Working data:

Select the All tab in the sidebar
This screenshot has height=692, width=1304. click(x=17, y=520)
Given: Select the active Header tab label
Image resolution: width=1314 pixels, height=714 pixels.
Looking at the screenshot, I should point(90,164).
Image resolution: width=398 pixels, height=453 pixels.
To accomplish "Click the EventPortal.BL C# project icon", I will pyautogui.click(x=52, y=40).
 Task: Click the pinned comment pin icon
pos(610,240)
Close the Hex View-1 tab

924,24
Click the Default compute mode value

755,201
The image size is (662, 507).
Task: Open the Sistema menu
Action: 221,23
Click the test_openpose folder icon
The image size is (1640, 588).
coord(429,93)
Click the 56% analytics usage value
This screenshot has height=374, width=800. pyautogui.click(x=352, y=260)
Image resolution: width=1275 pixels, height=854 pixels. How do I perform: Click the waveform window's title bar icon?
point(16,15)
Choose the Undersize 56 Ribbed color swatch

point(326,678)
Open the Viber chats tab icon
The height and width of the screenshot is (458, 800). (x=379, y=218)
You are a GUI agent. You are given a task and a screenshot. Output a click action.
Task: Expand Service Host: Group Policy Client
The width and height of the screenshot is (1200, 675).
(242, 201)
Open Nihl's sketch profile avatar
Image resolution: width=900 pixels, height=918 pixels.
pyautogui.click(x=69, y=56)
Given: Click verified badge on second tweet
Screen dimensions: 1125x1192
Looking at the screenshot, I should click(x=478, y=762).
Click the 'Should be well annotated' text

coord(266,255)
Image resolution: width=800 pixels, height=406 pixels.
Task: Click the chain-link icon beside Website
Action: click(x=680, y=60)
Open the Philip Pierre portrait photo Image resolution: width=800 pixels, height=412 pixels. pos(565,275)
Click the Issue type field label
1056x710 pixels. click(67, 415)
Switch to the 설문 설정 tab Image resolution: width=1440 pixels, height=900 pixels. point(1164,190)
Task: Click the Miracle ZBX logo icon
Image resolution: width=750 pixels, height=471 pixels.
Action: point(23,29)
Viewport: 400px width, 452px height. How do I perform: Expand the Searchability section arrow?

Task statement:
Return all of the entries exactly as written.

Answer for this exercise:
Select the All tab in the sidebar
This screenshot has height=692, width=1304. click(x=17, y=520)
Given: Select the active Header tab label
Image resolution: width=1314 pixels, height=714 pixels.
Looking at the screenshot, I should point(90,164).
Image resolution: width=398 pixels, height=453 pixels.
To accomplish "Click the EventPortal.BL C# project icon", I will pyautogui.click(x=52, y=40).
 Task: Click the pinned comment pin icon
pos(610,240)
Close the Hex View-1 tab

924,24
Click the Default compute mode value

755,201
The image size is (662, 507).
Task: Open the Sistema menu
Action: 221,23
Click the test_openpose folder icon
The image size is (1640, 588).
coord(429,93)
Click the 56% analytics usage value
This screenshot has height=374, width=800. pyautogui.click(x=352, y=260)
Image resolution: width=1275 pixels, height=854 pixels. How do I perform: Click the waveform window's title bar icon?
point(16,15)
Choose the Undersize 56 Ribbed color swatch

point(326,678)
Open the Viber chats tab icon
The height and width of the screenshot is (458, 800). (x=379, y=218)
You are a GUI agent. You are given a task and a screenshot. Output a click action.
Task: Expand Service Host: Group Policy Client
The width and height of the screenshot is (1200, 675).
(242, 201)
Open Nihl's sketch profile avatar
Image resolution: width=900 pixels, height=918 pixels.
pyautogui.click(x=69, y=56)
Given: Click verified badge on second tweet
Screen dimensions: 1125x1192
Looking at the screenshot, I should click(x=478, y=762).
Click the 'Should be well annotated' text

coord(266,255)
Image resolution: width=800 pixels, height=406 pixels.
Task: Click the chain-link icon beside Website
Action: click(x=680, y=60)
Open the Philip Pierre portrait photo Image resolution: width=800 pixels, height=412 pixels. pos(565,275)
Click the Issue type field label
1056x710 pixels. click(67, 415)
Switch to the 설문 설정 tab Image resolution: width=1440 pixels, height=900 pixels. point(1164,190)
Task: Click the Miracle ZBX logo icon
Image resolution: width=750 pixels, height=471 pixels.
Action: point(23,29)
Viewport: 400px width, 452px height. How do I perform: Expand the Searchability section arrow?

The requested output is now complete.